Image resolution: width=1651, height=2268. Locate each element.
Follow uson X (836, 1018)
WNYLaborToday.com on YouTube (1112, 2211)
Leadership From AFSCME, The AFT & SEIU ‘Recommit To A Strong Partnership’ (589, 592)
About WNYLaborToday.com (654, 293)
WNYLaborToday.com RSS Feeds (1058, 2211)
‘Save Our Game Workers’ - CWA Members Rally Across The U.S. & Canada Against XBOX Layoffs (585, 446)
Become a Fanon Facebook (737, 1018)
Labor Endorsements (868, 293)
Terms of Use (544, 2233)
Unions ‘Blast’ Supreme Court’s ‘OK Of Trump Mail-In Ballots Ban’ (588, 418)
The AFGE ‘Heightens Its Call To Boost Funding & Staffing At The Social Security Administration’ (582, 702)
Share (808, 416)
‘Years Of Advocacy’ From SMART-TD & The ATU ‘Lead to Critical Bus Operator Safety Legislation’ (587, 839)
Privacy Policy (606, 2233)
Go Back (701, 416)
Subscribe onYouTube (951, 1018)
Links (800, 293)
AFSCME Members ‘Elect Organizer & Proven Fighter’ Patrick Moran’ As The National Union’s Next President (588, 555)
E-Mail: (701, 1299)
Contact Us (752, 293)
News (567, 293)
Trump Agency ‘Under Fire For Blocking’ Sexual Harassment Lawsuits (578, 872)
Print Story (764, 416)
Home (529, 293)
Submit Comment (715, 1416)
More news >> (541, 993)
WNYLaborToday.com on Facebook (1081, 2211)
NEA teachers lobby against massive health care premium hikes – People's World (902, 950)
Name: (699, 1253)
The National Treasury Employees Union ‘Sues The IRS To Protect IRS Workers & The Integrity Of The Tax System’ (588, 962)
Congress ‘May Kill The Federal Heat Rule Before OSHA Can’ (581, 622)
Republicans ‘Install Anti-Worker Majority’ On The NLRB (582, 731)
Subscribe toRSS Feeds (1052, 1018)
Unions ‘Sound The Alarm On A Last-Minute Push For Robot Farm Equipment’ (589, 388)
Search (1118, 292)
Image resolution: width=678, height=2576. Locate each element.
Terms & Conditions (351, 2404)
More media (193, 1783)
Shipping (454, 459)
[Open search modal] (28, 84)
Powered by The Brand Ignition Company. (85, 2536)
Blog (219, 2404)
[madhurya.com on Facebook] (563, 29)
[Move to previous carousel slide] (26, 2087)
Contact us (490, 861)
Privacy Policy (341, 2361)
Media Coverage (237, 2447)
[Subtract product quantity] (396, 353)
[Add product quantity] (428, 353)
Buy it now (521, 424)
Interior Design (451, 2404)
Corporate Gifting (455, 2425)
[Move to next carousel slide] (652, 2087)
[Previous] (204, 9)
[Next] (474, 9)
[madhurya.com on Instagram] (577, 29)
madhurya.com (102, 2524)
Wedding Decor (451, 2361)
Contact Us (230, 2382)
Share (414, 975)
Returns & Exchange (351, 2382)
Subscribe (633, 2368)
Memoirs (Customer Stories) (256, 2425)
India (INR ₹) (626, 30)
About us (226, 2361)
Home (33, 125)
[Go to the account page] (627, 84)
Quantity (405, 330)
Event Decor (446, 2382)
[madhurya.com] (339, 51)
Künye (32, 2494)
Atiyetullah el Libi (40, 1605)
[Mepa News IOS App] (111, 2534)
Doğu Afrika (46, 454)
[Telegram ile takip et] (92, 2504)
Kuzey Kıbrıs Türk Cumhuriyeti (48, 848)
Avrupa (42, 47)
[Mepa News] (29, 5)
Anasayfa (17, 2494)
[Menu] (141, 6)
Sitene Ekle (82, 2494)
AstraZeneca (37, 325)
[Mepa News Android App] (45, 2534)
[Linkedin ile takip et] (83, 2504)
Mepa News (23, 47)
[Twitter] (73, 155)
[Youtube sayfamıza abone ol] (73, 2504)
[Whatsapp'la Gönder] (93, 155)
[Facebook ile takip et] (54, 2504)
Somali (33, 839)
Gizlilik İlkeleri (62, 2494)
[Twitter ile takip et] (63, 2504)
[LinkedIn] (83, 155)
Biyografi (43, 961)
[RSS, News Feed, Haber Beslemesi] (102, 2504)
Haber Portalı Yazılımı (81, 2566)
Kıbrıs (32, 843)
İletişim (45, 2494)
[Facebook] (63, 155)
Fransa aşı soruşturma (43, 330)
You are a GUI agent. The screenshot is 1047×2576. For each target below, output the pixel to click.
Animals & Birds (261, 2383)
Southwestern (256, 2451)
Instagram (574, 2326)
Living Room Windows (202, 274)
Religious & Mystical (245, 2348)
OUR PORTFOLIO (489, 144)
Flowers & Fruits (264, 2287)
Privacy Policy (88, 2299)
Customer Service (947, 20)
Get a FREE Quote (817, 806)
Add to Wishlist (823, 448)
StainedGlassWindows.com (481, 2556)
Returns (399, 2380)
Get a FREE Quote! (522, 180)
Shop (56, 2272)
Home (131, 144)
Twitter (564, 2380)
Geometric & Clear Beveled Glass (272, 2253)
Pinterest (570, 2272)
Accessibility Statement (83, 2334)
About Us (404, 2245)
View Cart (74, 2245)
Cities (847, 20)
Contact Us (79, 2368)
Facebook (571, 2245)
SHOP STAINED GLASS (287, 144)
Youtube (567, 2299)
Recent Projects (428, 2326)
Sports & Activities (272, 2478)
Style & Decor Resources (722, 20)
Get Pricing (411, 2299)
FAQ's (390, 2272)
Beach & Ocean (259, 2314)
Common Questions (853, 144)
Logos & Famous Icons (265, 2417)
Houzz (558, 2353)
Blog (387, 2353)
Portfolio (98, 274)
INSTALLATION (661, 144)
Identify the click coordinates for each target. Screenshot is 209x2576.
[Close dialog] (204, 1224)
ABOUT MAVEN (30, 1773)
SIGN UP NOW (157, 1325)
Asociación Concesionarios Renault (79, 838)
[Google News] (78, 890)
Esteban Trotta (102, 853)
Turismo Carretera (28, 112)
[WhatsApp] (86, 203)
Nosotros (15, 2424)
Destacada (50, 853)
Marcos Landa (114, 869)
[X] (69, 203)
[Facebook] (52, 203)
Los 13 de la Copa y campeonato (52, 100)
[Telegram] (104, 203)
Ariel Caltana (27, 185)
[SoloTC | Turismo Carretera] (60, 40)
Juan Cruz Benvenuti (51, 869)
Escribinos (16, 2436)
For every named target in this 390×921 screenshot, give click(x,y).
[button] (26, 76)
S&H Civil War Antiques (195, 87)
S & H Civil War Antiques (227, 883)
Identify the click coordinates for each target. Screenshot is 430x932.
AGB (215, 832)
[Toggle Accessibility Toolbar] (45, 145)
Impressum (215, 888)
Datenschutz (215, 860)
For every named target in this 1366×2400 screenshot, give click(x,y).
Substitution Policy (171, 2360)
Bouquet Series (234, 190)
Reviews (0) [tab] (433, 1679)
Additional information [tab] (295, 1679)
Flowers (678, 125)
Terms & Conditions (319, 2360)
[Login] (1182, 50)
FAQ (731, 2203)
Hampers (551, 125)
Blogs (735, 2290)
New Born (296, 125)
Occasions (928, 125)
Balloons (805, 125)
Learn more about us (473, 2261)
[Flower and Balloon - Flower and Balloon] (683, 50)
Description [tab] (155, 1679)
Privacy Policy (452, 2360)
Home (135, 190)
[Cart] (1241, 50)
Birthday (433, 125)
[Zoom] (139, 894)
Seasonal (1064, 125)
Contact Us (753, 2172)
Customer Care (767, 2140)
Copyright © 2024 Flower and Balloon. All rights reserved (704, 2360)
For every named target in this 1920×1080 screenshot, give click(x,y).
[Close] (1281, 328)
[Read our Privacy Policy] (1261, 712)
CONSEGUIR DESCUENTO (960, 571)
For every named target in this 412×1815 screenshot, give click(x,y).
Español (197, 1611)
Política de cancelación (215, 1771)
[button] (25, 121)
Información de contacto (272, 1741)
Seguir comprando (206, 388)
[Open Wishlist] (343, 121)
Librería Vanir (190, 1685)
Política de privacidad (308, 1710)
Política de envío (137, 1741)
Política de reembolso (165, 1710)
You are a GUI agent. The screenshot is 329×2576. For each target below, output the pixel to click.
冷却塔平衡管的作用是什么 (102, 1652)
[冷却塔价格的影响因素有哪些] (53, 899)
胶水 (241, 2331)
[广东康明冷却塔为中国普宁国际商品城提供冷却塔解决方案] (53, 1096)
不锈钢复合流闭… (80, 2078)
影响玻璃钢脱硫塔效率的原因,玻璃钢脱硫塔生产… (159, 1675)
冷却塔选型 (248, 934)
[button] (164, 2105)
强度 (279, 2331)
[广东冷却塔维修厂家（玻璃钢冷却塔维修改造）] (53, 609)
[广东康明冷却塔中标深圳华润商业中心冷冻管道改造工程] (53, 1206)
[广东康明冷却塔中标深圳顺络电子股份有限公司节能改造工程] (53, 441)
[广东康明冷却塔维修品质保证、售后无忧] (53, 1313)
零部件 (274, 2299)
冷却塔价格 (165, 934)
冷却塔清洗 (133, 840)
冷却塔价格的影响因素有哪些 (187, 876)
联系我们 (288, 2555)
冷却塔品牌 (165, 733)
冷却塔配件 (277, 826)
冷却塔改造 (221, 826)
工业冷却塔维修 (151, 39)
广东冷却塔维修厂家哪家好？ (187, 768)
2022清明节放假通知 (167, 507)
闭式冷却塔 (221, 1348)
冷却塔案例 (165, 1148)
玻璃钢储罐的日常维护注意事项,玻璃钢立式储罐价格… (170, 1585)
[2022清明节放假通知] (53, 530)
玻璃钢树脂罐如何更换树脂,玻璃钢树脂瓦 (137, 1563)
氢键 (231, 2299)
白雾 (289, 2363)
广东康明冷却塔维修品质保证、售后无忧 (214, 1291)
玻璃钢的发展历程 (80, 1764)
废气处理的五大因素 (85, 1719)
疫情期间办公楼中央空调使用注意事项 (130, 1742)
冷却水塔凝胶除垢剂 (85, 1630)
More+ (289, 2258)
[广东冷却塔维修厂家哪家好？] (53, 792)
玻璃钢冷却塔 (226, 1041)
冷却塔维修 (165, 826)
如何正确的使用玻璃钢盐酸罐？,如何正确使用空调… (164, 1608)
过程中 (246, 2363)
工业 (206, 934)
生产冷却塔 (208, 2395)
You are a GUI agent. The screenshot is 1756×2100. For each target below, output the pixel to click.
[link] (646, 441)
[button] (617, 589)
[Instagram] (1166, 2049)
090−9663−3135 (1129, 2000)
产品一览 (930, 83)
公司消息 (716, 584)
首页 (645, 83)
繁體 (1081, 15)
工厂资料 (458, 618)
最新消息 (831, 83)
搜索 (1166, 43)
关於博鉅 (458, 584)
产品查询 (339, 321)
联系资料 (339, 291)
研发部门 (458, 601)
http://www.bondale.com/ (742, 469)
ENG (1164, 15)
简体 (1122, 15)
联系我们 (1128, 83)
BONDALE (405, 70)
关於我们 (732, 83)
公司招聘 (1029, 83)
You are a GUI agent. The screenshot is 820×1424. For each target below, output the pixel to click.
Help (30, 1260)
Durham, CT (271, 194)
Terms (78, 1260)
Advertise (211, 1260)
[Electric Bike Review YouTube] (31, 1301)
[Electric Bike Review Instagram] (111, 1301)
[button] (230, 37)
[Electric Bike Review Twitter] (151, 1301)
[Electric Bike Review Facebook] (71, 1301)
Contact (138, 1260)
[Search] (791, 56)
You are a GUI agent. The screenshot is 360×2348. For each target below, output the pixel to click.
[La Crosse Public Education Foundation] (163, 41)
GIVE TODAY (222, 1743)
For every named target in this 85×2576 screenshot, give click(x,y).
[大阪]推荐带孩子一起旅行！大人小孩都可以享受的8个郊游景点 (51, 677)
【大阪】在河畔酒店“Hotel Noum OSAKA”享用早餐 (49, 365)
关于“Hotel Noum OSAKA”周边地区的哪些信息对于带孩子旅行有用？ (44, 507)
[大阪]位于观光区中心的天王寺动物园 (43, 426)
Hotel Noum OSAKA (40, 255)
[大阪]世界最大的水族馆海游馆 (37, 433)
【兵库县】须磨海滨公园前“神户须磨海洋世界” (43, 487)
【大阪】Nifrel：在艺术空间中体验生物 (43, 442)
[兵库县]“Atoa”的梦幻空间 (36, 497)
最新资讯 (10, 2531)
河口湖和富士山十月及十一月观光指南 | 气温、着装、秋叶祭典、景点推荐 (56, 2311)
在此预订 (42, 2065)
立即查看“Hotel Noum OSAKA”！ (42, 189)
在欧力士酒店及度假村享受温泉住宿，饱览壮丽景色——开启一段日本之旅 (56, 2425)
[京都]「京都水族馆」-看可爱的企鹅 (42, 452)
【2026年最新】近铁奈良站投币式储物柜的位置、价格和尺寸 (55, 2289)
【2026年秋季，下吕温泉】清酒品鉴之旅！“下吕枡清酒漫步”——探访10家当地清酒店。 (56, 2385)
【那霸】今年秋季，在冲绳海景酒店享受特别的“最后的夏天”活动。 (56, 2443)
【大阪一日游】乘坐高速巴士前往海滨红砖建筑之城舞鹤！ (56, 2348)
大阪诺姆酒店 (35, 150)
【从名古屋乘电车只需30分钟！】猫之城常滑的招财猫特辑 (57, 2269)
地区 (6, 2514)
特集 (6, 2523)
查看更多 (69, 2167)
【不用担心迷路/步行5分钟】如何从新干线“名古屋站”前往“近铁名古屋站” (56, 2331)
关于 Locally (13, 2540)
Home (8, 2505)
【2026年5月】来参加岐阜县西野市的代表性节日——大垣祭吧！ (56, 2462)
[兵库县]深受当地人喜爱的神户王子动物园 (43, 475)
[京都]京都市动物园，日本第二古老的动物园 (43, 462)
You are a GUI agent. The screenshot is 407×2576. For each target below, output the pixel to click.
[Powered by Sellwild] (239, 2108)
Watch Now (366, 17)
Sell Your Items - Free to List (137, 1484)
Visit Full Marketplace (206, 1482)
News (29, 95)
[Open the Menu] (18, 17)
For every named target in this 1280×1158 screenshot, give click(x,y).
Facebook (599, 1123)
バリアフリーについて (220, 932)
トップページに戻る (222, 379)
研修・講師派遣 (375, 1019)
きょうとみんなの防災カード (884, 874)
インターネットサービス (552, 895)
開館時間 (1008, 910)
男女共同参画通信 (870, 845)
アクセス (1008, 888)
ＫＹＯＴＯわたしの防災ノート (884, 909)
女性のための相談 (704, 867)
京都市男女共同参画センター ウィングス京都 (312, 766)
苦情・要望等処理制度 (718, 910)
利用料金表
□ □ □
* Exercise prompt
Your answer should consist only of the lines above between the line holding "S&H Civil War Antiques (195, 87)" and the line holding "Terms & Conditions (319, 2360)", inclusive, each transcribed exactly.

* Task output
S&H Civil War Antiques (195, 87)
S & H Civil War Antiques (227, 883)
Identify the click coordinates for each target. Screenshot is 430x932.
AGB (215, 832)
[Toggle Accessibility Toolbar] (45, 145)
Impressum (215, 888)
Datenschutz (215, 860)
For every named target in this 1366×2400 screenshot, give click(x,y).
Substitution Policy (171, 2360)
Bouquet Series (234, 190)
Reviews (0) [tab] (433, 1679)
Additional information [tab] (295, 1679)
Flowers (678, 125)
Terms & Conditions (319, 2360)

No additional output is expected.